Captain Robert Shamin is the commander of this company and Lt. George A. Parnell is the second in command.

During Operation Dragoon, 44 Waco gliders were allocated for the 887th Engineer Company, which then comprised 165 men.

- The company's 1st Platoon is attached to the 551st PIB.
- The 2nd Platoon is attached to the 550th IAB.
- The 3rd Platoon remains in reserve.

Dday - August 15, 1944

During the landing on DZ/LZ O and A, the entire company had to make forced landings, some of these landings were very rough, and nearly a third of the company's men were injured. Captain Morris Shamin himself was injured during the landing Lieutenant George Parnell was to lift Shamin from his glider.

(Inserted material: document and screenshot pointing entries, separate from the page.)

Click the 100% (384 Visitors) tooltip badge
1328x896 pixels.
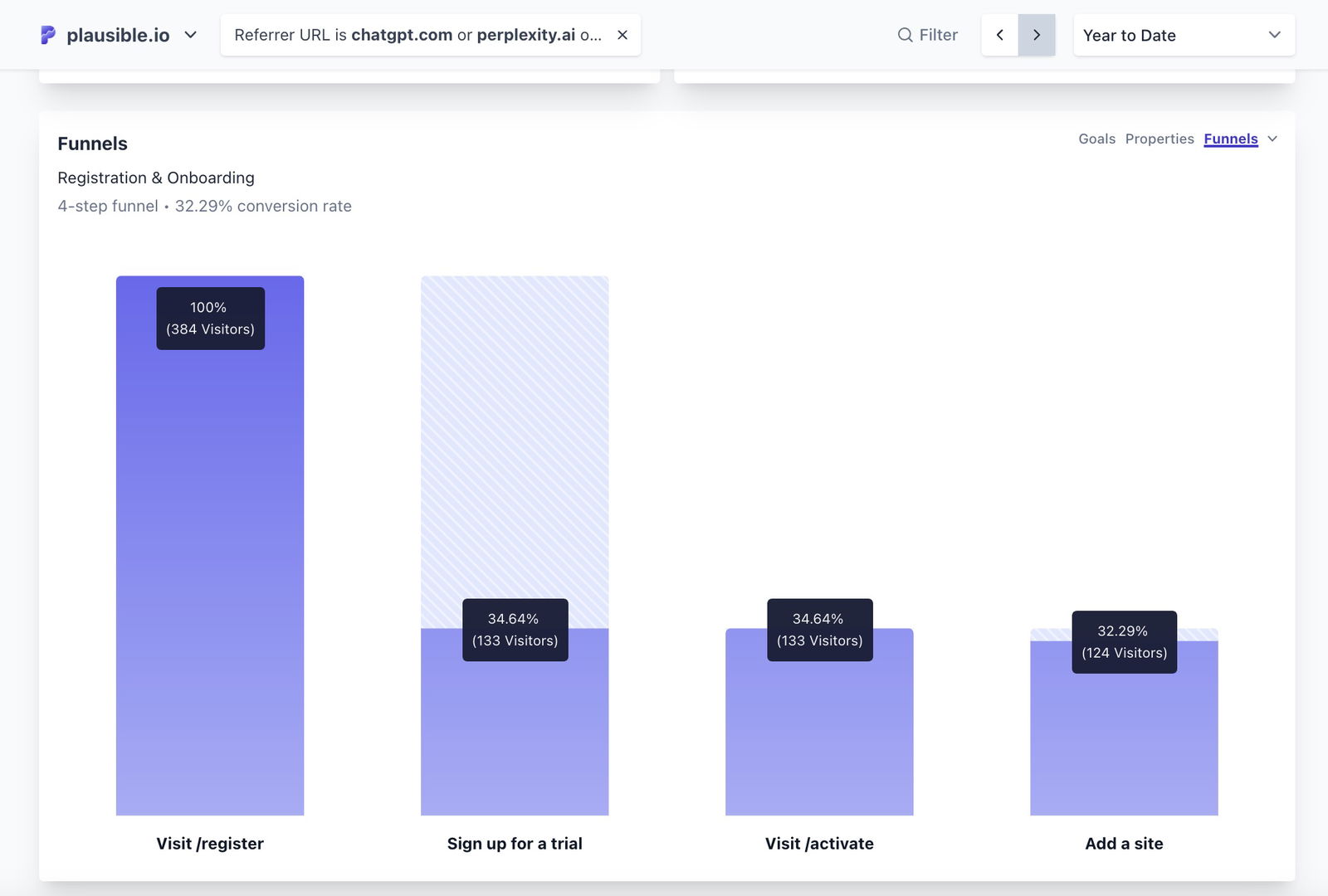(209, 319)
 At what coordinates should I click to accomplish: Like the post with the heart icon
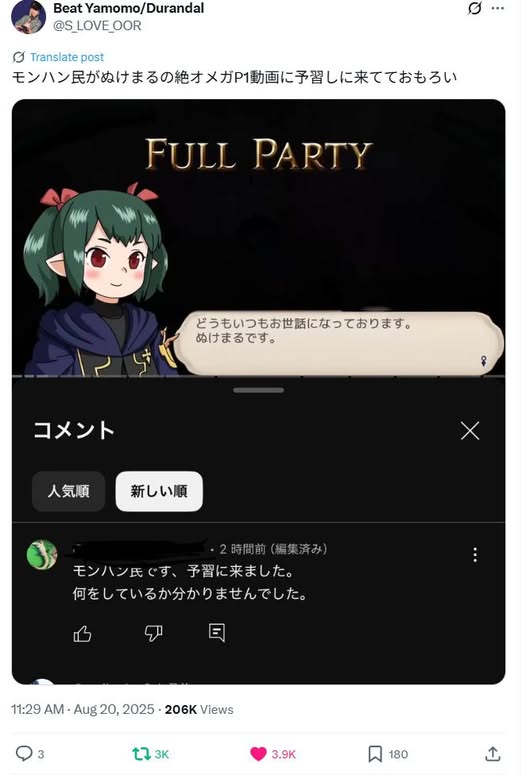point(258,754)
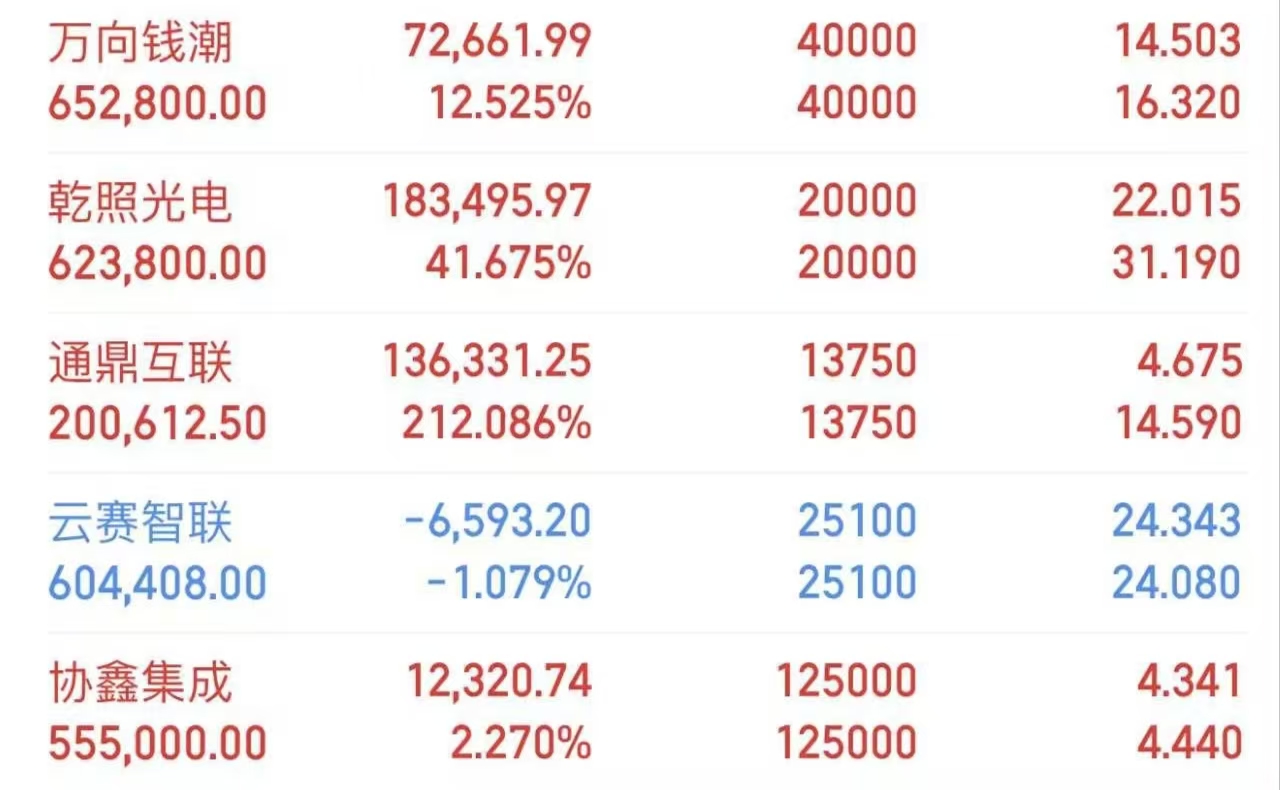Select market value 555,000.00
The height and width of the screenshot is (790, 1280).
pyautogui.click(x=158, y=744)
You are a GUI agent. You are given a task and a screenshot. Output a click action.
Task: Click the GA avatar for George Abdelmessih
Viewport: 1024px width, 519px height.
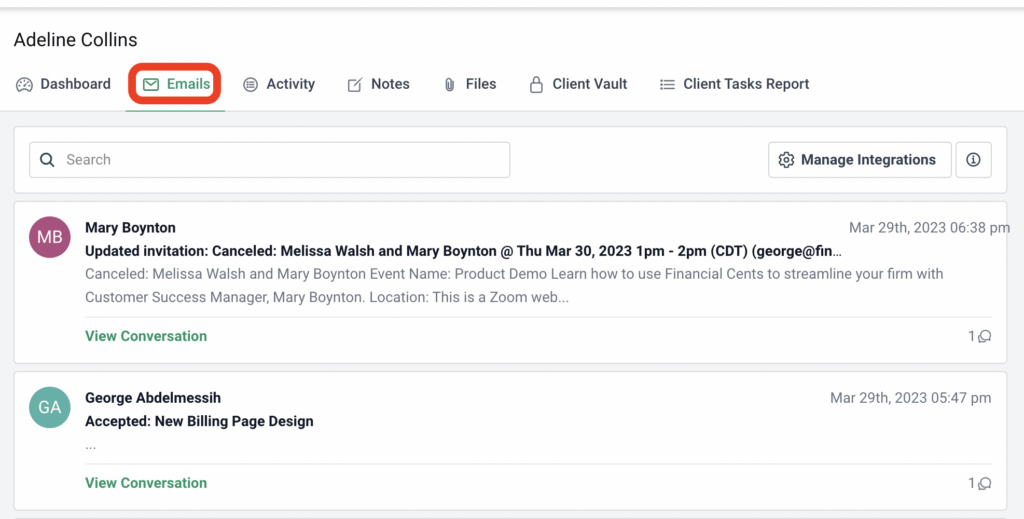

The Germans had planted wooden poles about six feet high, covering all the open fields. At dawn, Charles Bandy's pilot spotted a small opening near a creek bed about 22 miles inland so he could then land. The pilot is decapitated on landing and Bandy exits from the side of the glider. Around six German soldiers opened fire on them. This stream bed saves their lives. They hide under the embankment until Bandy shoots down the one who shoots the most. Bandy's group carries out their mission to blow up their assigned bridge and meet other 1st ABTF troops that night at a culvert outside the small town of Le Muy.

During the invasion, Cpl. Douglas Brown and Pvt. Reidar Tobiassen are killed while landing their glider.